L'ultra style, c'est ça

Référencé, certainement, mais pas en manque de sa propre identité et de son propre humour. Doucement idiot, le personnage principal baptisé Chai joue le rôle d'un Scott Pilgrim (qui est l'inspiration principale du game designer pour son protagoniste) propulsé dans une chaîne d'événements auxquels il participera presque simplement pour le fait de… participer. Il voulait un bras robot de rockstar, offert gracieusement par la méga corporation secrètement diabolique du lieu ; il aura un bras de ramasseur de déchets. Mais par une incroyable facilité de scénario aussi doucement bête que rigolote, le voici affublé d'un cœur en iPod qui lui permet non seulement d'invoquer une guitare électrique, mais aussi de voir l'intégralité du monde comme la rythmique d'une musique infinie. De quoi tout faire pour s'évader de l'usine de robot, mais également renverser presque par hasard le complot capitaliste des marchands de high-five robotisés.

Woman from Tokyo

Vous l'aurez deviné au nom du jeu et à ce court synopsis : la musique est centrale dans l'expérience du jeu. La bande annonce du titre dévoile d'ailleurs la présence de The Black Keys dans la soundtrack, mais le duo est aussi entouré d'autres grands noms comme The Prodigy, Nine Inch Nails ou Zwan, le groupe post-Smashing Pumpkins de ce cher Billy Corgan. Ne pensez pas une seule seconde que les créations originales du titre ne sont pas à niveau malgré tout, puisqu'on retrouve parmi les compositeurs de grands noms comme Uratani Reo, qui s'est démarqué à la composition des morceaux de Monster Hunter, ou Shuichi Kobori, qui s'est occupé de la bande-son de Metal Gear Solid 3 ou encore Zone of the Enders. C'est simple : c'est du délice pour les oreilles, mais tout cela sert surtout le gameplay du jeu.

Un combo… groovy

Car oui : la spécificité de Hi-Fi Rush est d'être un mélange de genres assez particulier. Il fusionne le beat'em all typiquement japonais, avec ses multiples combos aussi bien au sol que dans les airs, avec… le jeu de rythme. D'aucuns savent que tous les beat'em all sont en vérité des jeux de rythme, puisque l'exécution réclamée par un Devil May Cry (pour ne citer que lui) est analogue, mais Hi-Fi Rush va plus loin. Beaucoup plus loin. Sorti de la logique de combos, qui est somme toute assez classique bien que superbement enrobée dans l'univers du jeu, c'est dans sa présentation qu'il change tout.

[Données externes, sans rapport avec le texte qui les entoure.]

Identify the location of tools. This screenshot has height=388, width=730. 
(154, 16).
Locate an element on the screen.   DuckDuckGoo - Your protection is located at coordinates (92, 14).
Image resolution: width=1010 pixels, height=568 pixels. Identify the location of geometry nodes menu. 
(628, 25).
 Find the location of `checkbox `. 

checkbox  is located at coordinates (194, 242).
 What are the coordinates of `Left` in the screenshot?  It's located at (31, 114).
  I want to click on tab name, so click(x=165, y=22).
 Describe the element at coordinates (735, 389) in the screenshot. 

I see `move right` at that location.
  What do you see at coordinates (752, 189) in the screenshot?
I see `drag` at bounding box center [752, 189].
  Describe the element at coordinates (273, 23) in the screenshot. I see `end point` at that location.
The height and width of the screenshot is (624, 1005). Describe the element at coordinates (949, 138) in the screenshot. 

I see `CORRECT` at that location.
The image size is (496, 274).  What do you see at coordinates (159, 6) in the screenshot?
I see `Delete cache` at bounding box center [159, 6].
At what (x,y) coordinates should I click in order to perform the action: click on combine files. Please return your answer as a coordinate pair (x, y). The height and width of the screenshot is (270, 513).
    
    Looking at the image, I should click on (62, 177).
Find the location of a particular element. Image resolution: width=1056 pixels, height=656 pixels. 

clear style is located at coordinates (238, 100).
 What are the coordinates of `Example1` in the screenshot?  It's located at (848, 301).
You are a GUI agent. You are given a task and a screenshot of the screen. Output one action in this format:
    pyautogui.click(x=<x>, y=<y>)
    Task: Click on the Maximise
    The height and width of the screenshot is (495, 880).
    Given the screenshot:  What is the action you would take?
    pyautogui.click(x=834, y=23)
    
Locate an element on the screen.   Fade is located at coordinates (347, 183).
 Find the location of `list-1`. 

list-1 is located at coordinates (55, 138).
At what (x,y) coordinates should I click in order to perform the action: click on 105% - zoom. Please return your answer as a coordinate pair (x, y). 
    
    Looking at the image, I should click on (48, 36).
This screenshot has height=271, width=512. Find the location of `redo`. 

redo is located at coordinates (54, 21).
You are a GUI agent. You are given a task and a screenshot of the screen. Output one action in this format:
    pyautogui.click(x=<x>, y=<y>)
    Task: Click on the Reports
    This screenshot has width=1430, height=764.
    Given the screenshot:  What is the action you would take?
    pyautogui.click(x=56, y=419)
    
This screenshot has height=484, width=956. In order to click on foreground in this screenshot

Tout l'univers de Hi-Fi Rush bat le rythme des musiques, et donc des combos. Les décors, les personnages, les éléments de l'interface rebondissent sur le même tempo, qu'il vous faut suivre pour réussir vos manipulations. Bourrez, et vous ne pourrez pas enchaîner trois esquives. Mais tapez du pied et appuyez au rythme de cette petite tête de chat qui rebondit, ce tableau qui respire, ces arbustes qui rabougrissent, et vous pourrez tirer le meilleur du titre. Hi-Fi Rush est avant tout une danse à laquelle participe l'intégralité de l'univers : si vous suivez le pas, vous pourrez facilement prédire et esquiver les attaques de vos ennemis tout autant que lancer vos meilleures compétences. Pas besoin d'une interface trop lourde ou d'explications compliquées : en quelques minutes, Hi-Fi Rush vous absorbe dans son expérience, et le prendre en main devient une expérience sensorielle où votre esprit devient l'un des nombreux instruments de la partition. Aussi simple que grisant.

Mr. Roboto

Ne pensez pas pour autant vous retrouver face à un titre exigeant. Le concept de Hi-Fi Rush peut faire peur sur le papier, mais le jeu vous accompagne tout du long pour s'assurer qu'il ne laisse personne derrière lui. Les timings sont relaxes, et les animations suivront quoi qu'il arrive les battements par minute du moment pour vous offrir constamment du grand spectacle. Le tout dans une ambiance légère, où chaque personnage développé est un stéréotype bien ancré dans la culture japonaise, mais avec une sensibilité qui empêche les écarts habituels. Pas de sexualisation à outrance, pas de clichés nauséabonds : on fait surtout la part belle à cet humour pop typiquement japonais, dont l'absurdité enfantine ne peut que faire sourire.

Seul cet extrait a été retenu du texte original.